*** Begin section ***

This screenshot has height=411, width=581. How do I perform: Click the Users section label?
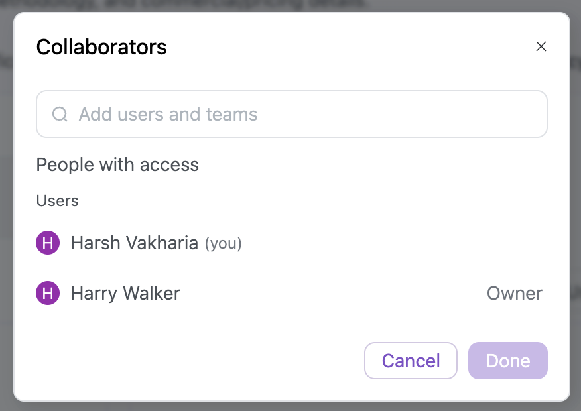(x=57, y=201)
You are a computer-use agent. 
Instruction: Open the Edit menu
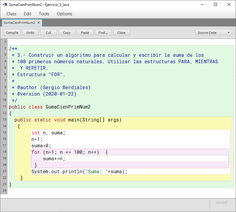27,14
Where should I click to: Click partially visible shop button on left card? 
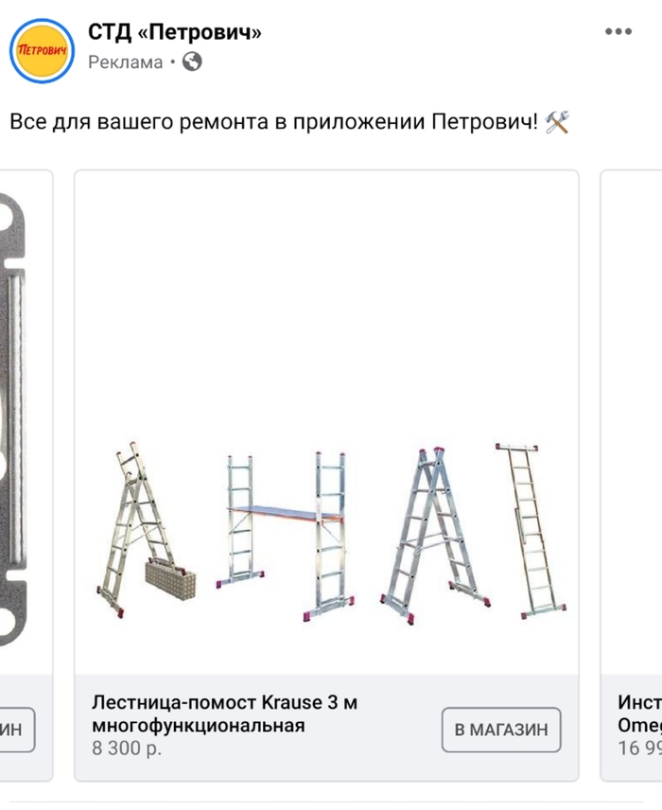coord(16,730)
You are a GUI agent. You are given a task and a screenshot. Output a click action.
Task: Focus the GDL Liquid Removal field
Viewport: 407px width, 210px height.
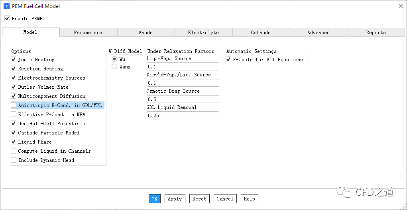183,116
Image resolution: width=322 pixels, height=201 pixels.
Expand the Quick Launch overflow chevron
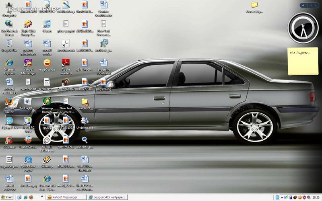pos(42,197)
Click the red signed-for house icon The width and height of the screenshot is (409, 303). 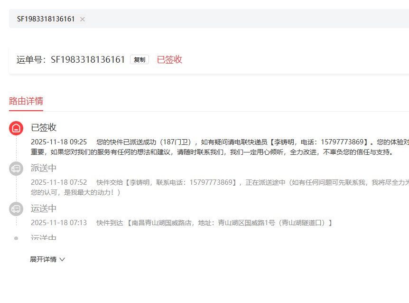point(16,128)
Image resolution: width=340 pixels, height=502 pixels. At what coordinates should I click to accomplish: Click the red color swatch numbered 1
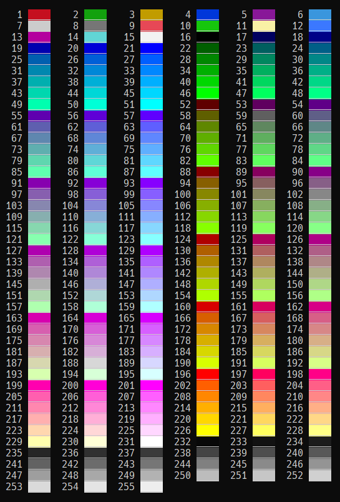coord(39,15)
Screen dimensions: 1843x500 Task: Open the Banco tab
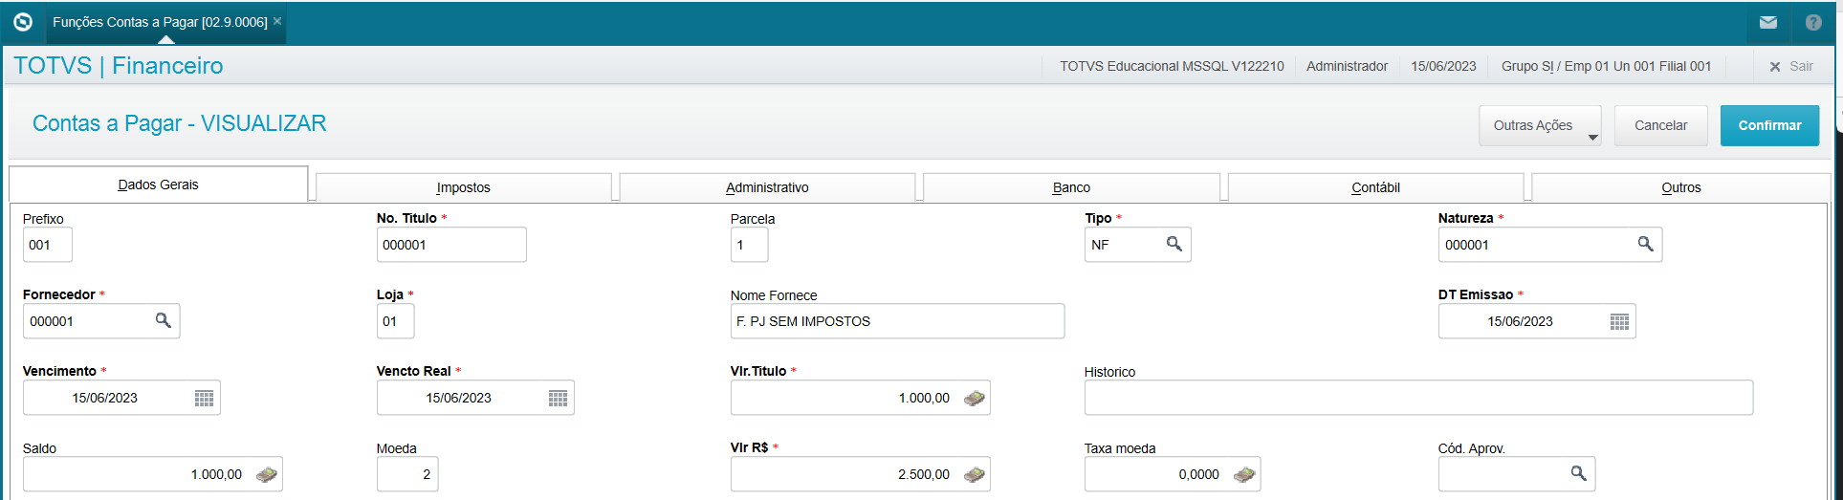(1071, 187)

*** End section ***

When a line in the records above holds "agent", that line is to be reported.

| RESULT BELOW |
You are a computer-use agent. 
You are a GUI agent. You are given a task and a screenshot. Output a click action.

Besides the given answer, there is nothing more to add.